Cathelicidin peptides secreted by leukocytes and epithelial cells are microbicidal but also regulate pathogen sensing via toll-like receptors (TLRs) in the colon by mechanisms that are not fully understood. Herein, analyses with the attaching/effacing pathogen Citrobacter rodentium model of colitis in cathelicidin-deficient (Camp−/−) mice, and colonic epithelia demonstrate that cathelicidins prevent apoptosis by sustaining post-transcriptional synthesis of a TLR adapter, toll-interacting protein (TOLLIP). Cathelicidins induced phosphorylation-activation of epidermal growth factor receptor (EGFR)-kinase, which phosphorylated-inactivated miRNA-activating enzyme Argonaute 2 (AGO2), thus reducing availability of the TOLLIP repressor miRNA-31. Cathelicidins promoted stability of TOLLIP protein via a proteosome-dependent pathway.
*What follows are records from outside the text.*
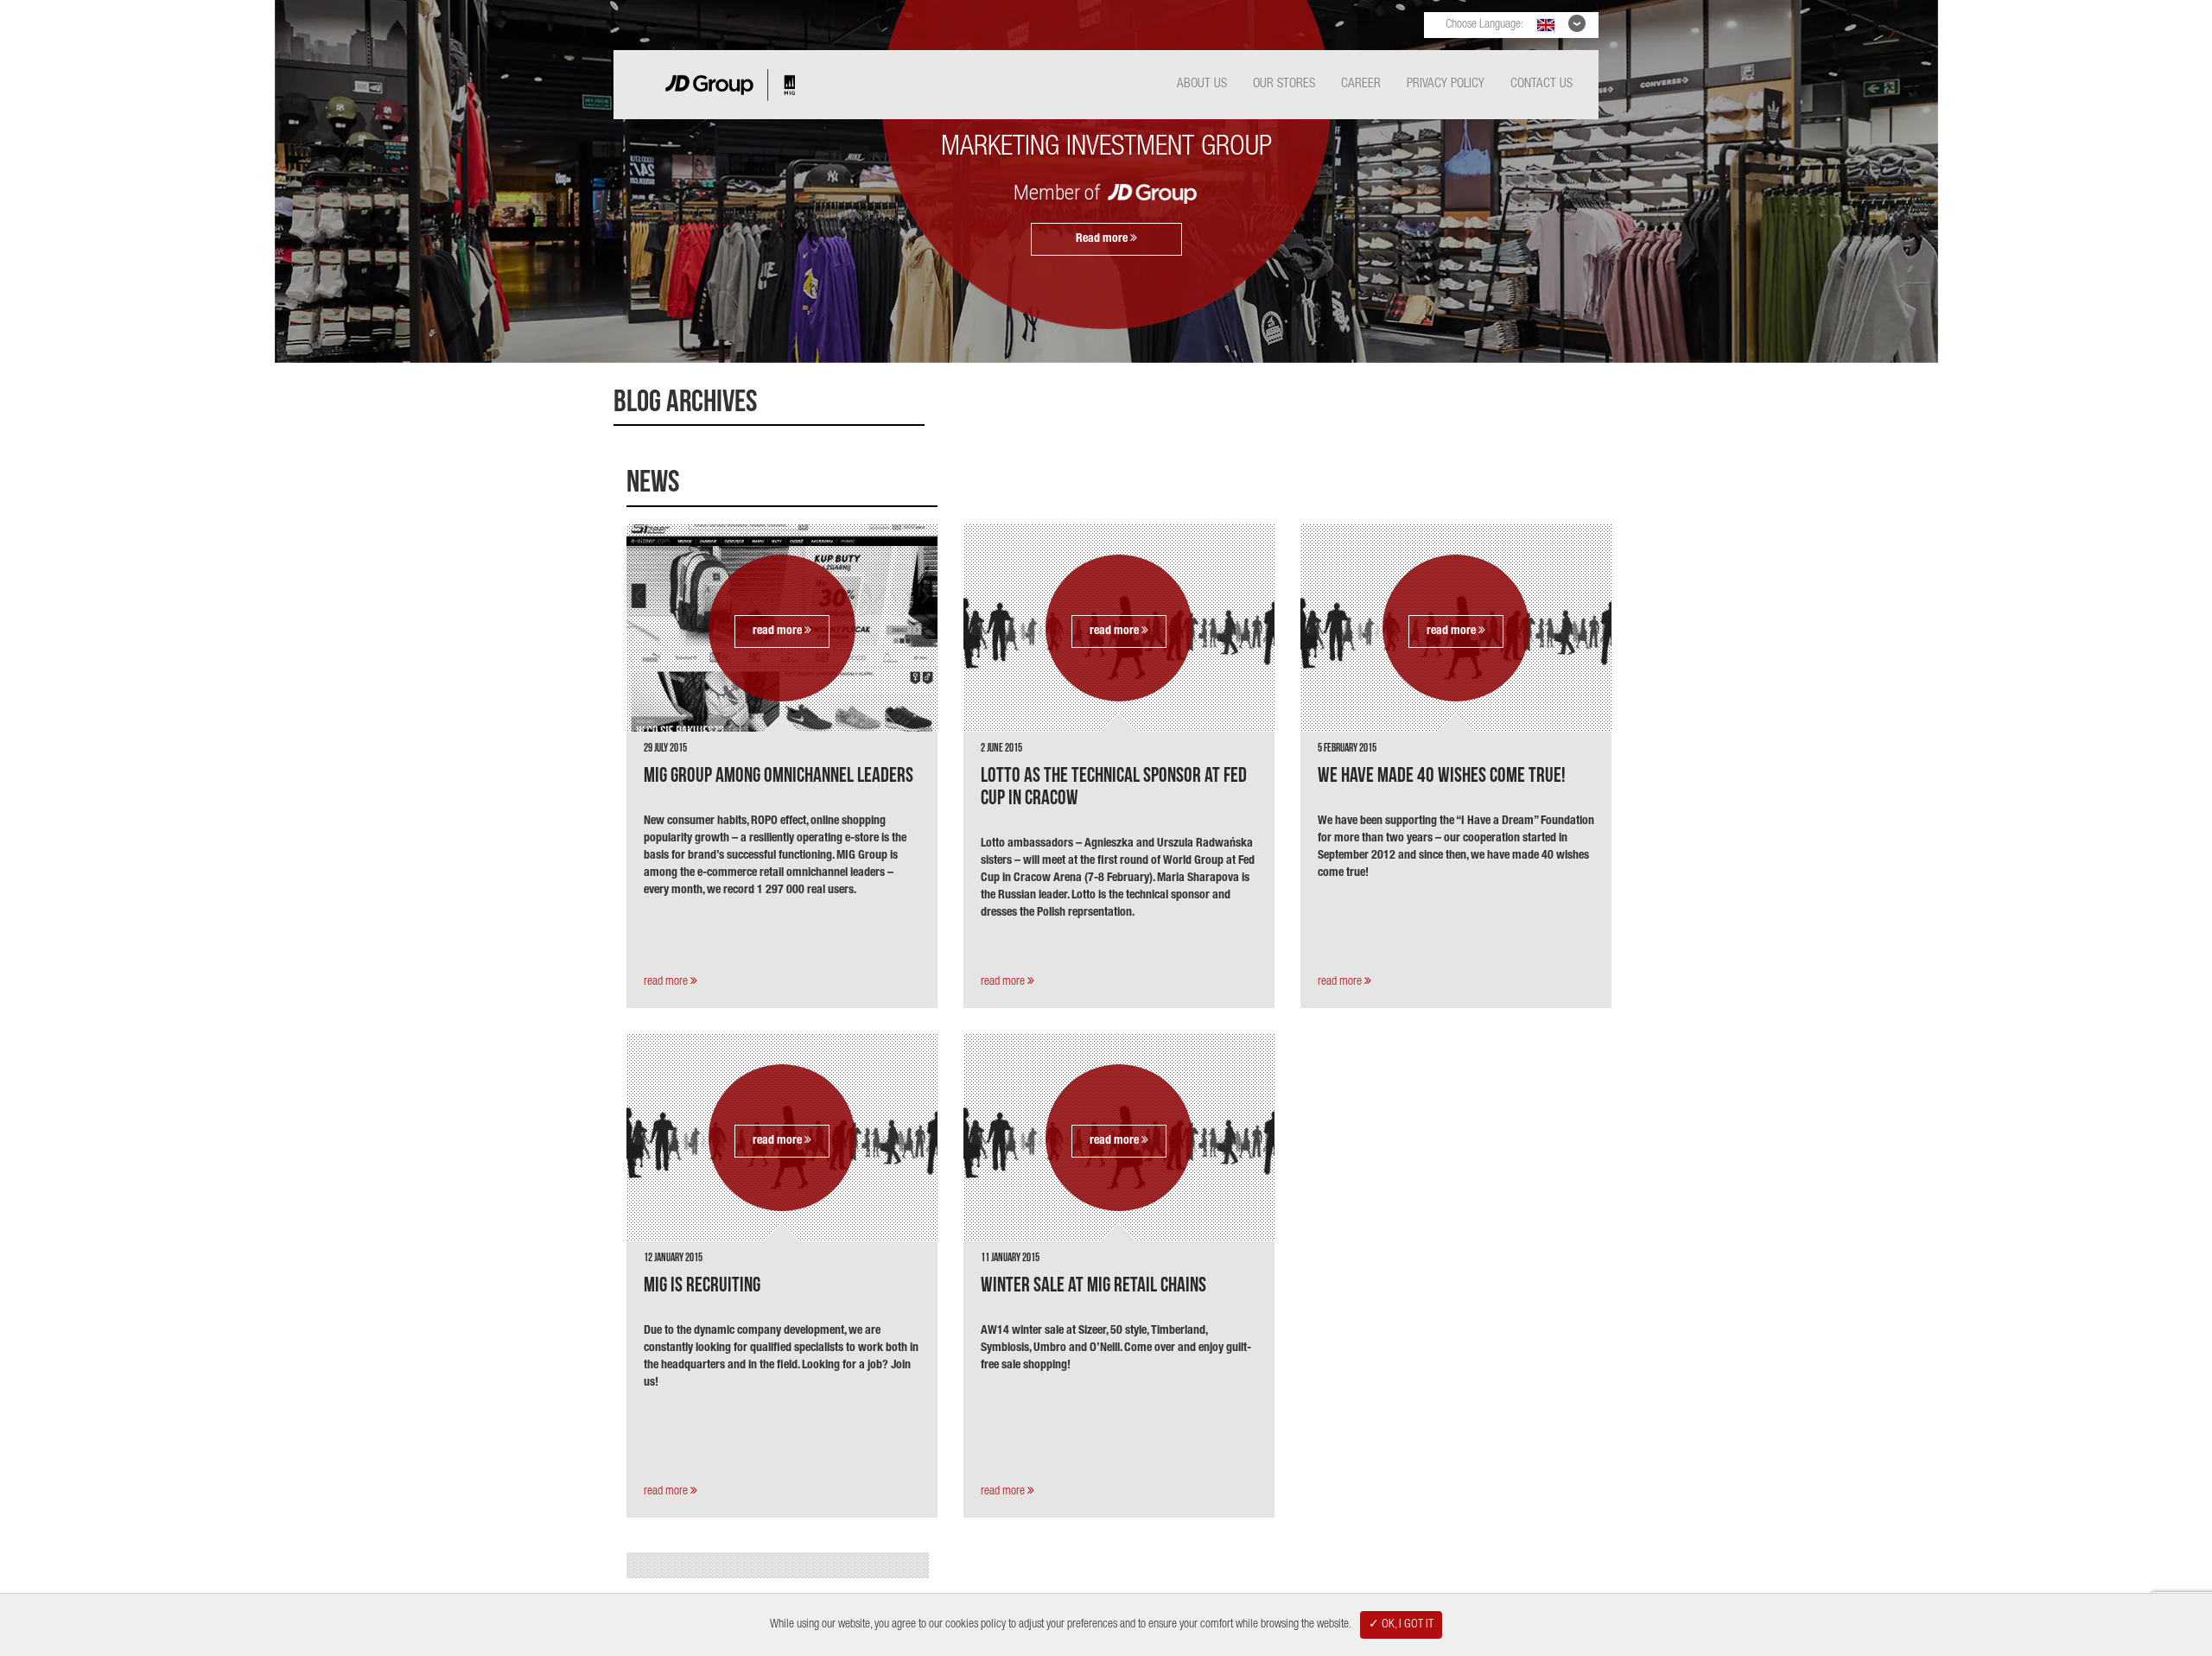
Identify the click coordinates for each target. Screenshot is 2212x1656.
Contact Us (1541, 84)
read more (778, 631)
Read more (1103, 239)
This cathelicidin-induced TOLLIP upregulation prevented apoptosis in the colonic epithelium by reducing levels of caspase-3 and poly (ADP-ribose) polymerase (PARP)-1 in response to the proinflammatory cytokines, interferon-γ (IFNγ) and tumor necrosis factor-α (TNFα). Further, Camp−/− colonic epithelial cells were more susceptible to apoptosis during C. rodentium infection than wild-type cells. This antiapoptotic effect of cathelicidins, maintaining epithelial TOLLIP protein in the gut, provides insight into cathelicidin’s ability to regulate TLR signaling and prevent exacerbated inflammation.